- Monument date
- XV– XVI c.
- PlacementPrevious toponym
In Madina village, located in Garanlig District, Yeni Beyazid uezd, Iravan Governorate.
- PlacementCurrent toponym
Garanlig district Martuni, Madina village exist in the current period. It is written as Madina in documents by Armenians.
- Classification
Architecture
- Current situation
In 1918, the corpses of the villagers massacred by the Armenians were stuffed into the mosque-madrasa and burned.
- Information
It is located 10 km southeast of the district center, near Ayrichay. It is marked on the 5 verst map of the Caucasus. The village of Madina was one of the large villages of Goycha that witnessed many periods of its history.
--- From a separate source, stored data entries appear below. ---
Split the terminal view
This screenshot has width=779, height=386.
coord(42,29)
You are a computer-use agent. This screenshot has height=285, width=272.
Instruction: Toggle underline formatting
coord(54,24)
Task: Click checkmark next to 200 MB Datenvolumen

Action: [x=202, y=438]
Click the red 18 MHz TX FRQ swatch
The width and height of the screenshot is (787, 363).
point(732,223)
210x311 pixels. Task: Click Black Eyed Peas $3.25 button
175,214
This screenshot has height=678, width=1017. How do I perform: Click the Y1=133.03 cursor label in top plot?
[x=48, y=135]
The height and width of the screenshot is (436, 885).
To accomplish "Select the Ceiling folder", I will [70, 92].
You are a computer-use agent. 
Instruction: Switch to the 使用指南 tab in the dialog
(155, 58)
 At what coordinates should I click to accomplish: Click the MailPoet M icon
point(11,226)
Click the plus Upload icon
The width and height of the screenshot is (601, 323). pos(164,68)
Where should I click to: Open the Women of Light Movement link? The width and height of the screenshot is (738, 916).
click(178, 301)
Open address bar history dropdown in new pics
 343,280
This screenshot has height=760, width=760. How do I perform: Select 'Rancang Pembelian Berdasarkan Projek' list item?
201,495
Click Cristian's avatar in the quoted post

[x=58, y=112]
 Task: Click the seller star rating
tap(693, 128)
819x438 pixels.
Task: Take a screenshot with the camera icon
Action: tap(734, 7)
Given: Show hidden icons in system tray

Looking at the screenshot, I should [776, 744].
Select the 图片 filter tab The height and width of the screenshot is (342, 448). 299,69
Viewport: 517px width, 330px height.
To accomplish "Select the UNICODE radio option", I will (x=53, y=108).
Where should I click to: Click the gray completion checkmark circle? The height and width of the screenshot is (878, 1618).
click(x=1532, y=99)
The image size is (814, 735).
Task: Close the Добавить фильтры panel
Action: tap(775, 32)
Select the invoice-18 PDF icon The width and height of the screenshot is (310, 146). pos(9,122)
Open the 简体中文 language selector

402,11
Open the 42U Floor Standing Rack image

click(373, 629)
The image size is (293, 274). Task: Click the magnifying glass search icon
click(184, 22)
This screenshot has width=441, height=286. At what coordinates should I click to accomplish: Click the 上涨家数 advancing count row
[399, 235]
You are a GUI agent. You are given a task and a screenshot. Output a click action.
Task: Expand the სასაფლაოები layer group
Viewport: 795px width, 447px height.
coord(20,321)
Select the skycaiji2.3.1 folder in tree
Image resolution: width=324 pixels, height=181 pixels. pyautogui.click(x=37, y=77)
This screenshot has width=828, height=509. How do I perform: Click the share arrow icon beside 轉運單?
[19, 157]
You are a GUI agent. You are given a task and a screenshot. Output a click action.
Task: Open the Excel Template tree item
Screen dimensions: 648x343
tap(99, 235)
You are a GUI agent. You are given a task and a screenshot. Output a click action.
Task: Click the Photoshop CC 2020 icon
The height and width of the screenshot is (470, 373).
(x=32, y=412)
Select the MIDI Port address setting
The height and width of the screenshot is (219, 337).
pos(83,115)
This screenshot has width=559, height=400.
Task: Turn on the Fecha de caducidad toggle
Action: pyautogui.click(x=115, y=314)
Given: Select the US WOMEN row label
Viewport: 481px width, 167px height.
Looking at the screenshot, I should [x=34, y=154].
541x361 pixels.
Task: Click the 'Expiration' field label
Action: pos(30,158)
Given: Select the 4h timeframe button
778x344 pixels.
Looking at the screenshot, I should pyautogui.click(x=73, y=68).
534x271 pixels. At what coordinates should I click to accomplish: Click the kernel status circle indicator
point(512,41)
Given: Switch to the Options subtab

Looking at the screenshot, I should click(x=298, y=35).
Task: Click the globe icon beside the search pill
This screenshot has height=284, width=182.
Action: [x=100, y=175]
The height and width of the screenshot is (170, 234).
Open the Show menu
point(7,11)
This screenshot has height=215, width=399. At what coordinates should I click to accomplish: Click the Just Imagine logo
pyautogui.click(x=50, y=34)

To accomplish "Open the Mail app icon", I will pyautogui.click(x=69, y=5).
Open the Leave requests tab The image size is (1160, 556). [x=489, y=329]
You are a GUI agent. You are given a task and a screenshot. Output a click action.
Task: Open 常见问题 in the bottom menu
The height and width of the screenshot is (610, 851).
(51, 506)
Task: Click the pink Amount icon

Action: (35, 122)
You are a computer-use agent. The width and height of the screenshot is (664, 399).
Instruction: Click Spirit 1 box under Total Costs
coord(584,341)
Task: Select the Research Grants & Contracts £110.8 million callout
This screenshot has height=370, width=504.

The mosque, located in the center of the village, was a place for worship, as well as teaching religious and secular sciences for people from the village and the surrounding area. A section of the mosque was used as a madrasah. The people of Madina village attached special importance to religious values. The village has produced many teachers, scientists and religious figures who studied in Iran, Turkey and Iraq. According to Goyche's memory, the Armenians did not even leave the corpses of the Madinans they killed in 1918 alone, but gathered them in the mosque-madrasa and burned them. The Armenians of the village of Ashaghi Getashen, who occupied this place in 1918, refused to live in this village after a short time purely because of religious fear, and after the original owners of Madina were forcibly relocated in 1948, no one set foot here for a while, and although the village remained neglected, they did not risk destroying it. In 1914, the population of the village reached 1023 people. In November 1918, the sharpest clash between Armenians and Azerbaijanis in Goycha took place in this village. The Dashnak army of the so-called "Republic of Ararat", which was established in the lands inhabited by Azerbaijanis, looted the village completely, did not spare any part of the population and carried out a great genocide. To imagine the full extent of the Madina tragedy it is enough to pay attention to the official statistics: in 1922, the number of Turks who returned to Madina after the Soviet government's guarantee of safety was only 94 people, that is, 9 percent of the population in 1914.
The toponym is derived from the word Madina, which means "city" in Arabic. It is a simple toponym in structure. The mosque-madrasa shows that the village is a place of residence that keeps the Islamic religious traditions alive. Until the village was abolished, only Azerbaijanis lived there.